On the ecological front, the same Masters of the Universe and Owners of the World are also merchants of death and destruction. They are deliberately and openly aggravating the climate crisis merely to protect their stake in carbon investments and preserve their monopoly control of energy. Indeed, Obama announced his bombing of Syria the very day of the UN climate meeting in NY, where up to 400,000 had just marched. On that occasion, Obama, having opened up off shore drilling and public lands to the oil companies, dared to proclaim that the U.S., the world’s worst polluter, was a ‘leader’ in the fight against climate change…. Destruction (not ‘progress’) is America’s ‘most important product.’ And Terror seems to be the ultimate bulwark protecting the system that benefits the 0.1%-ers and no one else.

Need I go on? The bad news never changes, it just gets worse.

Good news – news about uprisings of the human spirit craving freedom, outbursts of mass courage and creativity, powerful social movement unmasking the weakness of the most formidable power structures – only breaks out on rare occasions. Risings such as Occupy Hong Kong are like shooting stars that illuminate the present and point the way to future possibilities. Against the certitude of decline, death and self-destruction under the present system, they project a promise of hope, one chance in a hundred perhaps, but at least a finite chance that ‘another world really is possible.’

Whatever the outcome in Hong Kong, which may prove tragic during the next days and weeks, this mass uprising, is historic and poses a major threat to the hegemony of neo-capitalist rulers of China.

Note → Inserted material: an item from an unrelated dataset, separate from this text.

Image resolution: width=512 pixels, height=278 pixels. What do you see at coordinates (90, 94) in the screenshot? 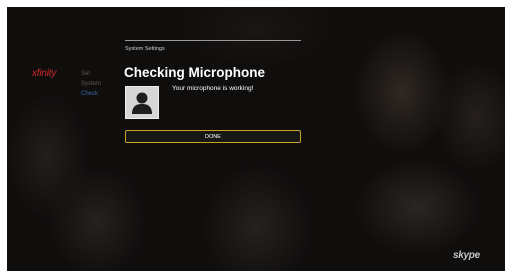
I see `background-menu-item-active: Check` at bounding box center [90, 94].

The specter of the 1989 Tiananmen sit-in and its ultimate repression is often evoked, but mainland China has only 8,000 troops in Hong Kong, and local police forces may be neutralized by divided feelings, with so many of their relatives among the crowds. Playing the repression card may easily backfire?

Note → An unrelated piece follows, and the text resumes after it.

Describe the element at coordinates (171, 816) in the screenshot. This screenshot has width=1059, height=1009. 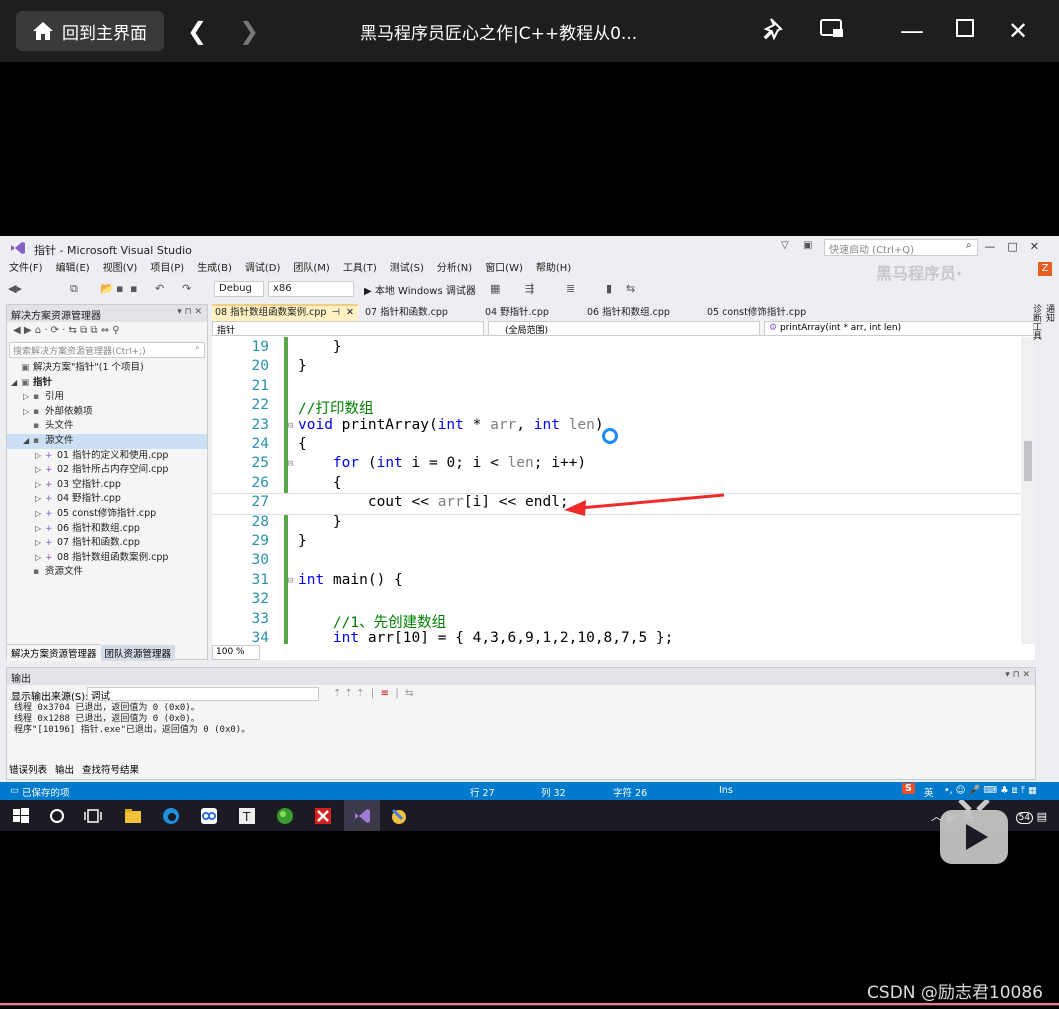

Moreover, the Hong Kong uprising appears in the context of years of increasing violent localized labor revolts in mainland China. Mainland Chinese workers toiling in the sweat-shops of subcontractors to U.S. multinationals are doubly oppressed under an authoritarian ‘Communist’ regime which provides them with government-controlled official ‘unions.’ So all mainland Chinese strikes are by definition ‘wildcat’ and illegal, with frequent violent confrontations with the forces of order. Upwards of 100,000 such violent ‘incidents’ are reported every year, and some have resulted in victories for the workers, including several cases of doubling of pay.

The mainland authorities are naturally afraid that the Hong Kong movement might become contagious, like the Arab Spring, and they have made every effort to keep images of Occupy Hong Kong off the Internet and the news. However the famous Chinese Internet Firewall is porous to hackers, and mainland visitors also bring back news, which spreads quickly by word of mouth. Nor is the Occupy Hong Kong a freak in SE Asia. This uprising brings with it the spirit of the People Power that overthrew the US imposed Marcos dictatorship in the Philippines decades ago.

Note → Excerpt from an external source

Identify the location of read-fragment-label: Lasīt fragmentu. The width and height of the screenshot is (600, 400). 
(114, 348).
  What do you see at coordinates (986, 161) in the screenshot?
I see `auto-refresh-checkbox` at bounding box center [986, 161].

Two very different worlds confront each other in the headlines for Oct. 2, 2014. The world of life faces the world of death. The American curse of death and destruction in the Middle East inspires dread. The peaceful, yet formidable power of thousands of self-organized citizens in Hong Kong inspires hope. Like every revolt in the age of globalized capital and the Internet, it could spread. It could start in Hong Kong and Spread to Shang’hai, from Shang’Hai to Cheg-Du and around the world. From Occupy Hong Kong to ‘Occupy Earth’ – a mass general uprising of the 99% against he 0.1% to stop capitalism and save the Planet.

O.K. A utopian pipedream. But can you come up with a better alternative?